Last week, you, without saying a single word to me, put one hand on my waist and one hand on my girlfriend’s (mindblower right?) from behind and pulled us in to see which of us responded (aka moved more into your crotch and danced with you). I know you thought it was okay because when I turned around you were smiling and waiting for me to return the gesture, for which I substituted a shove and an expletive. You looked genuinely surprised and called me a bitch. Fair.
You cannot touch a woman in a sexual advance without speaking to her first. Ever. Offering to buy someone a drink or starting a conversation or even dropping a douchey pickup line are often annoying–but generally not threatening and certainly much better than touching. I am in no way against people meeting in bars and going home together, as long as both parties want to do that. The problem is when men feel they’re entitled to touch any woman they want.
Honestly, I don’t think it’s all the handsy patrons’ fault. Club culture and pop culture totally play into it–it wasn’t 15 minutes after my interaction with this boy that Blurred Lines came on and everyone starting bouncing around to this date rape anthem. Girls, COME ON. Now, I do not frequent bars where lines form out front, but when I have gone to these places, bouncers comb the line to count the ratio of women to men in line and will sometimes even ask about the specifics of your party–6 girls to 1 guy?

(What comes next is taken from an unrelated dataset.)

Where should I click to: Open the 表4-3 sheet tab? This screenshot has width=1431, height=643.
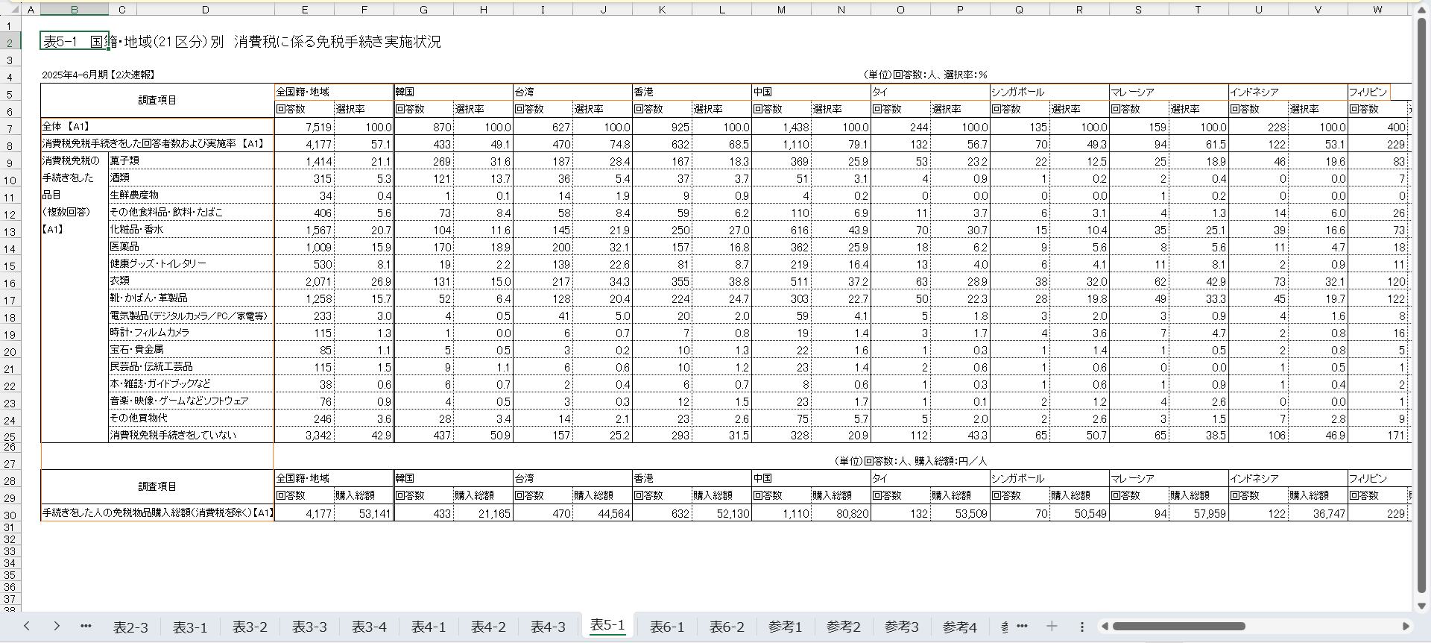pos(548,627)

You’ll move to the front. More than 3 boys? You’ll either be shelling out much more money than everyone else or you should find somewhere else to go. Does that not sound like the douchiest frat party you’ve heard of? The ratio of hot drunk girls to pervy predator dudes comes into play before you even walk in the door, and these are the exclusive clubs everyone is Stefan-style raving about. WHY do we think that’s okay?
So, to the polo-donning bro I pushed, I wish I could say I’m sorry for making you look like a loser in front of your boys, but I’m not. I am, however, sorry you live in a culture that tells you I always want you to touch me, even when I really, really don’t–which, by the way, is always.